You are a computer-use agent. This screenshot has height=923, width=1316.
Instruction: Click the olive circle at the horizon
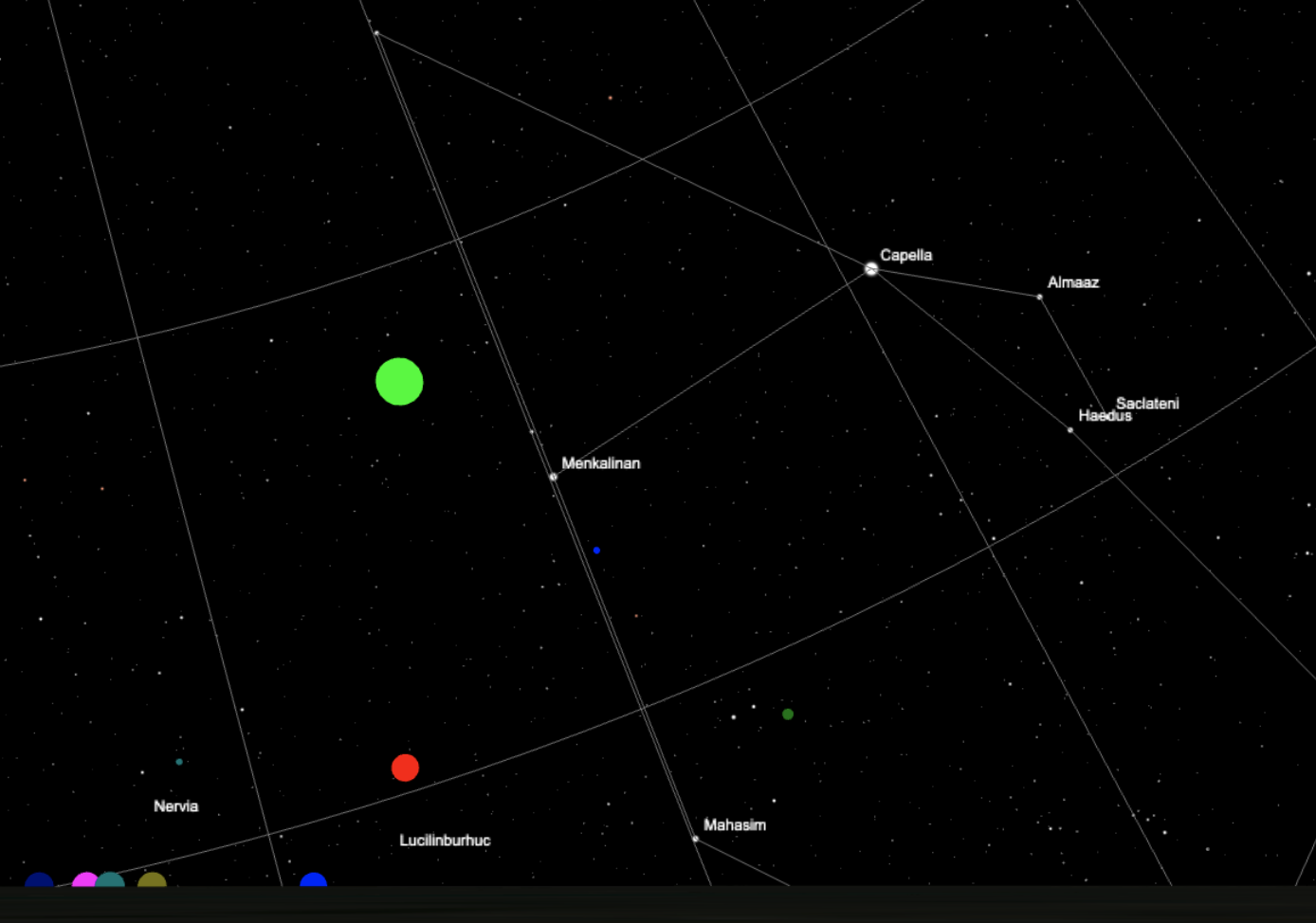tap(153, 880)
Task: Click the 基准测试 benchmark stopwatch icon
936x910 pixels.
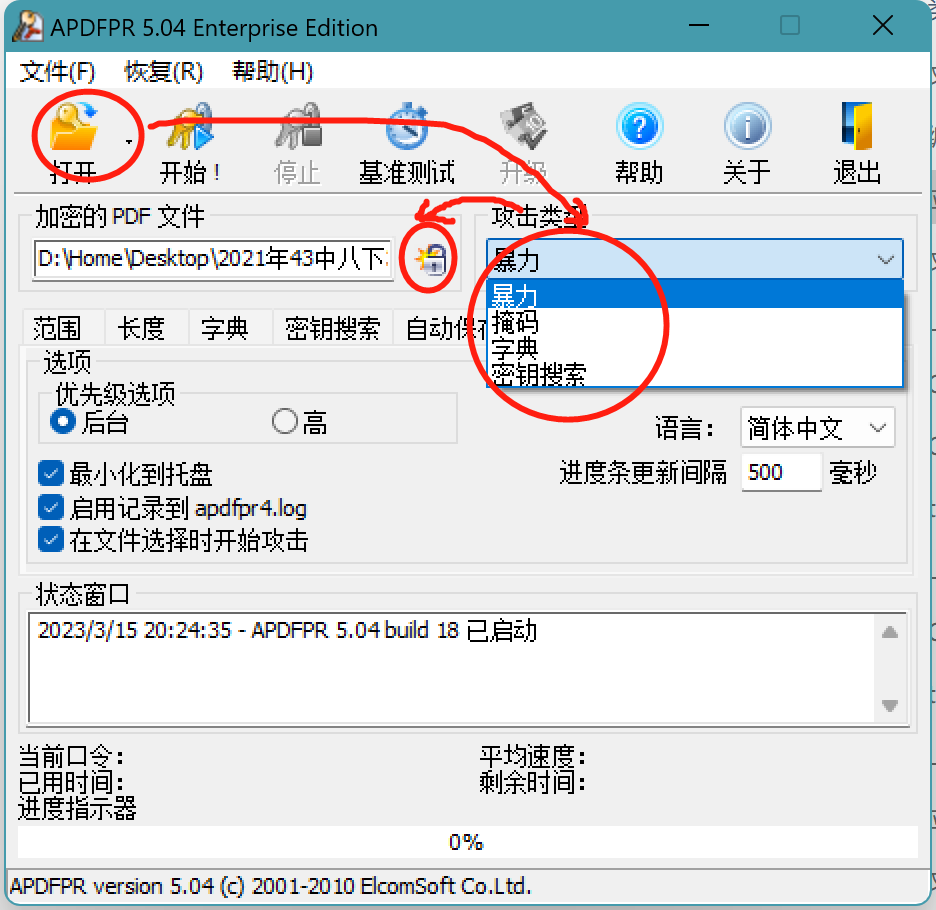Action: point(407,126)
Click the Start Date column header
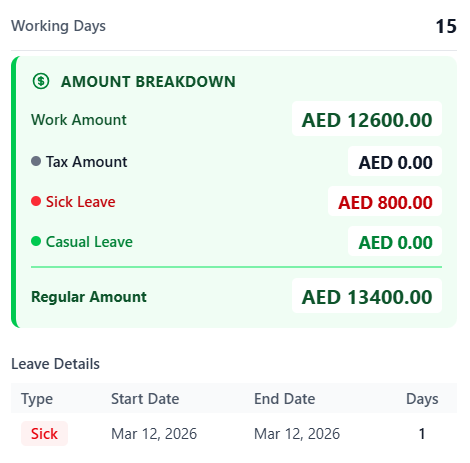Image resolution: width=470 pixels, height=463 pixels. (145, 399)
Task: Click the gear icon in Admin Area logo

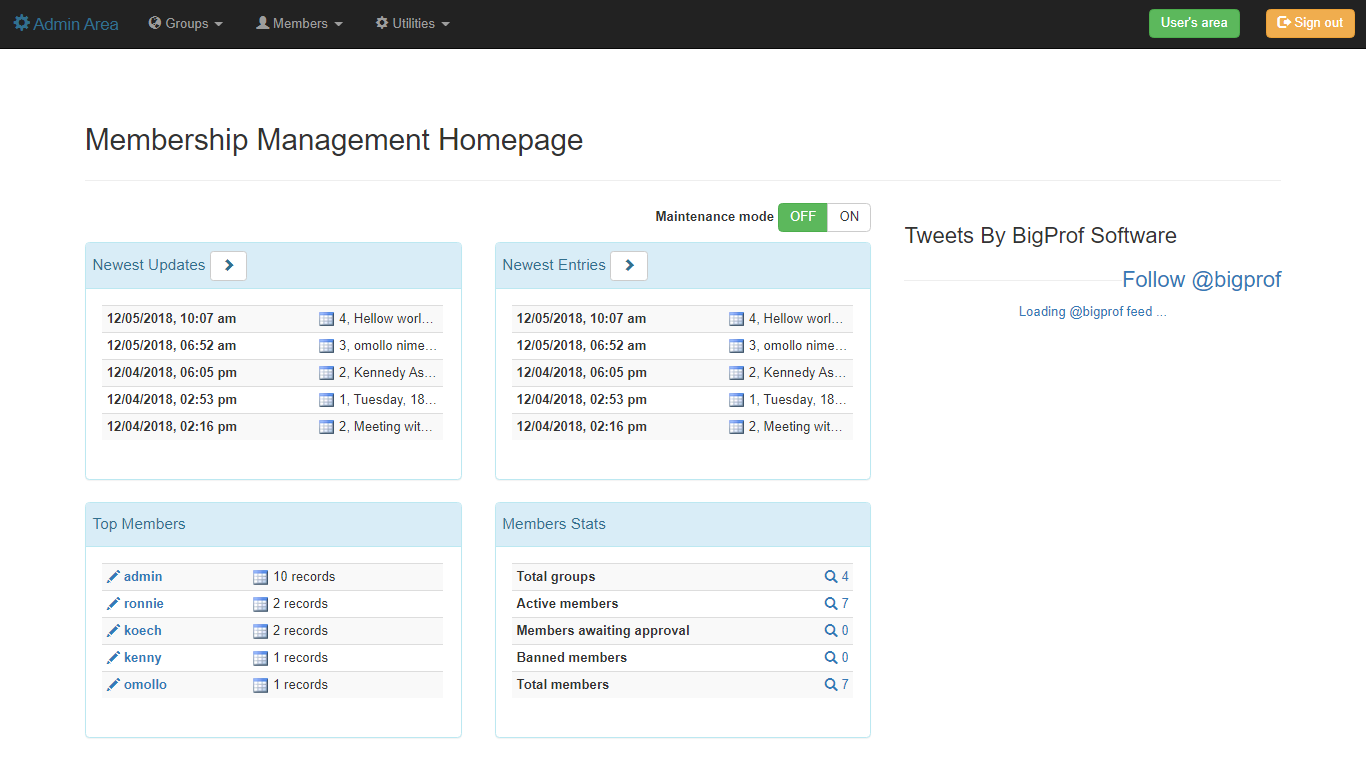Action: pyautogui.click(x=22, y=22)
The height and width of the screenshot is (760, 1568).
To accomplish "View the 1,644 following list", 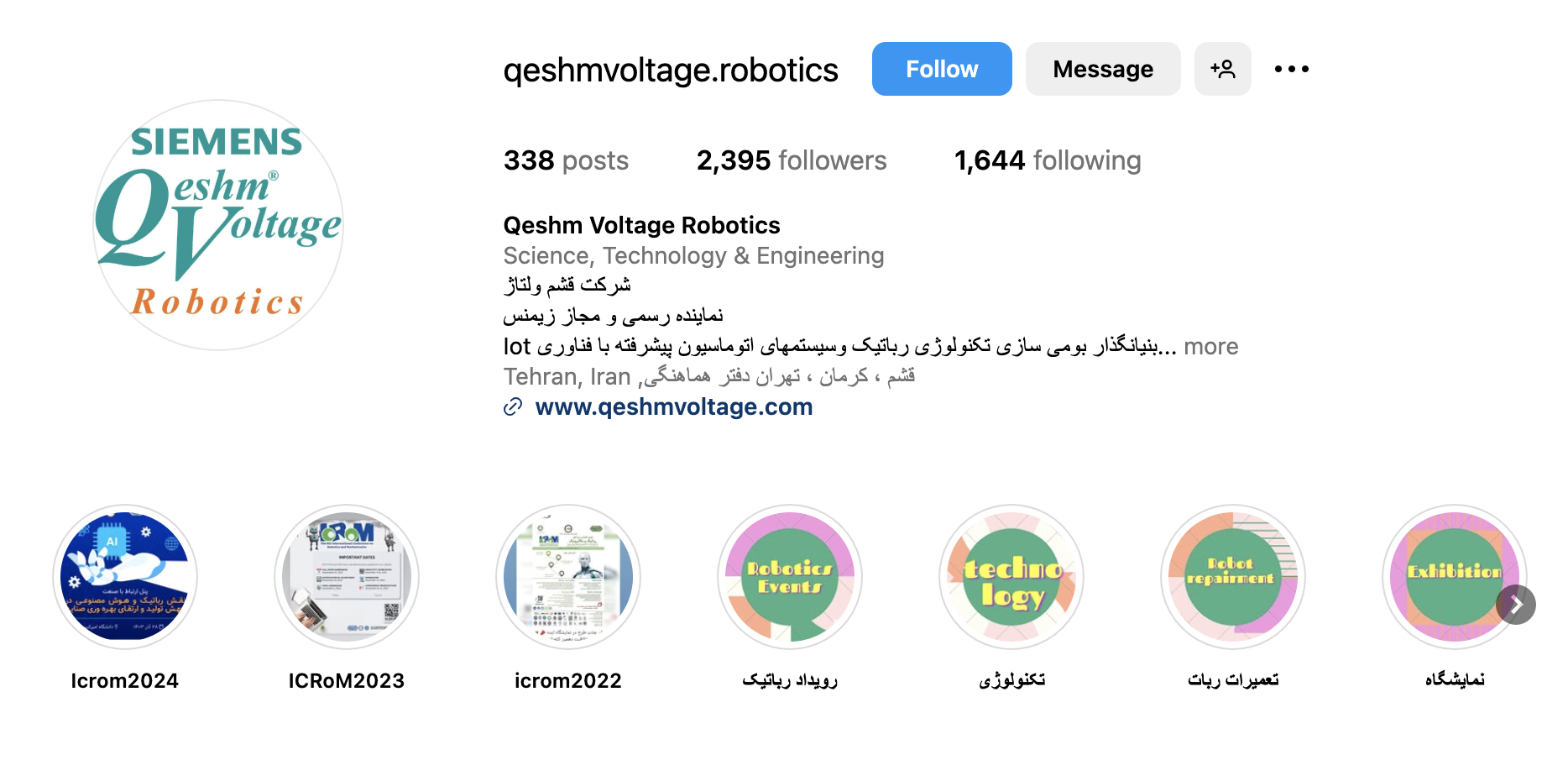I will (1048, 160).
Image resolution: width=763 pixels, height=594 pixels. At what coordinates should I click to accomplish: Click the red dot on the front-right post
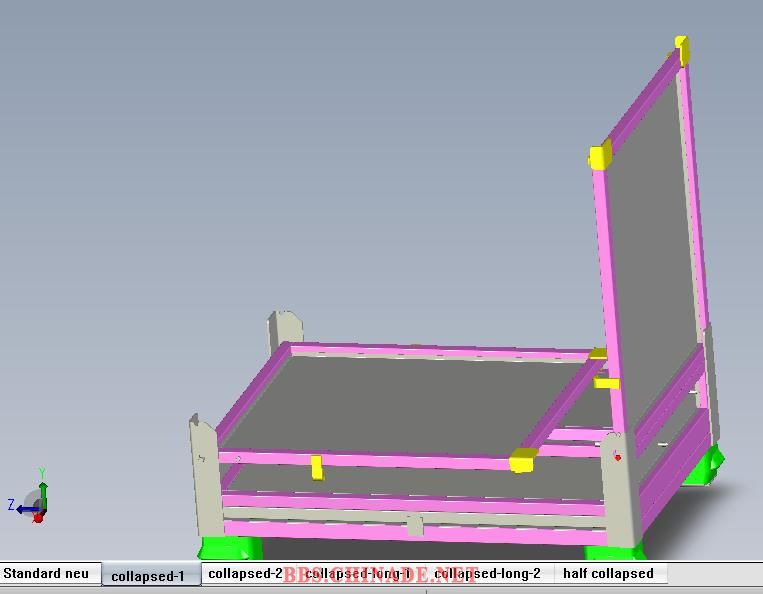coord(618,457)
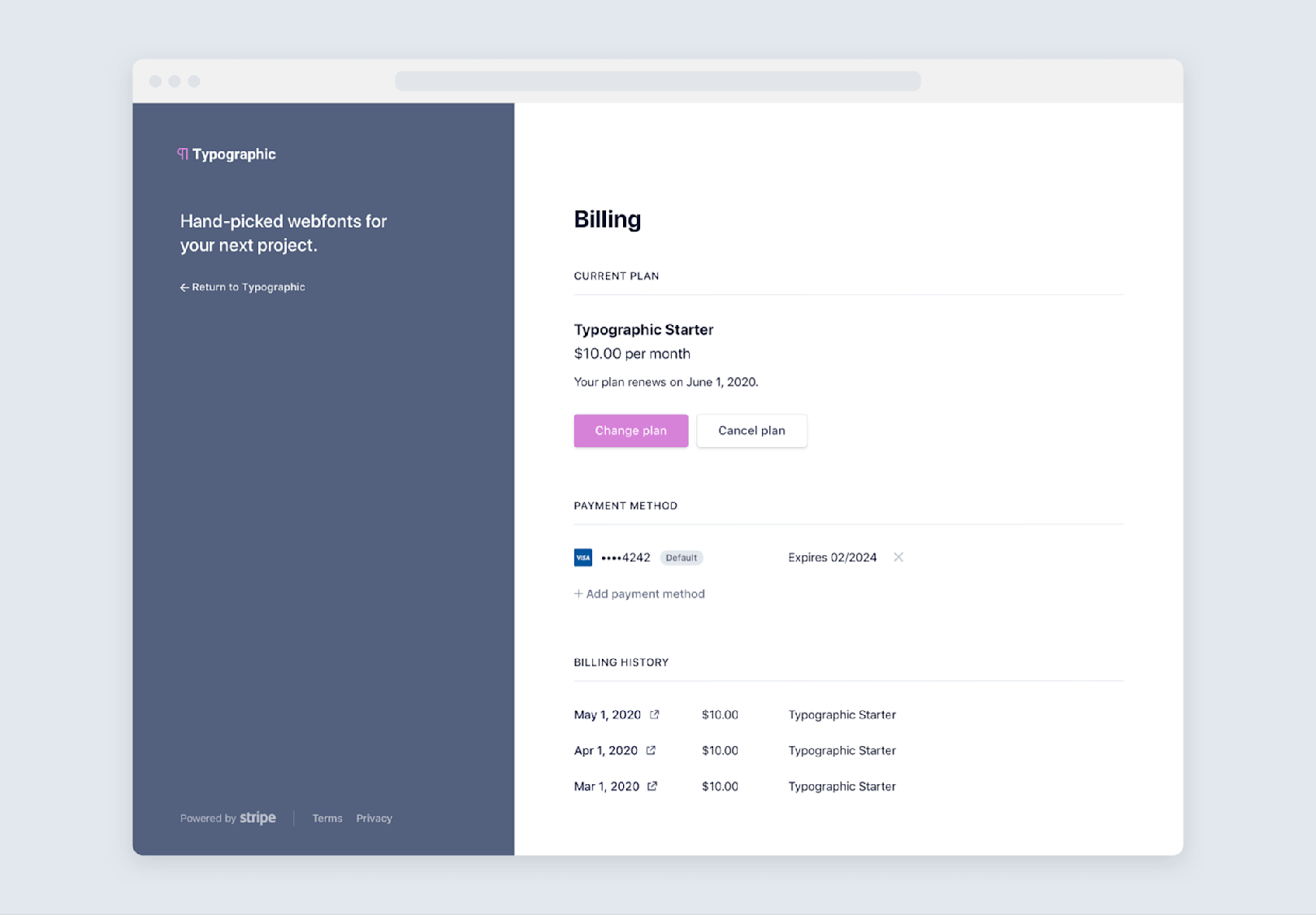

⁂

_Your assignment:_ If a line in the data holds the string "screenshot", copy that line.

_Solution below:_
You are a computer-use agent. This screenshot has height=923, width=1316.
The height and width of the screenshot is (760, 1568).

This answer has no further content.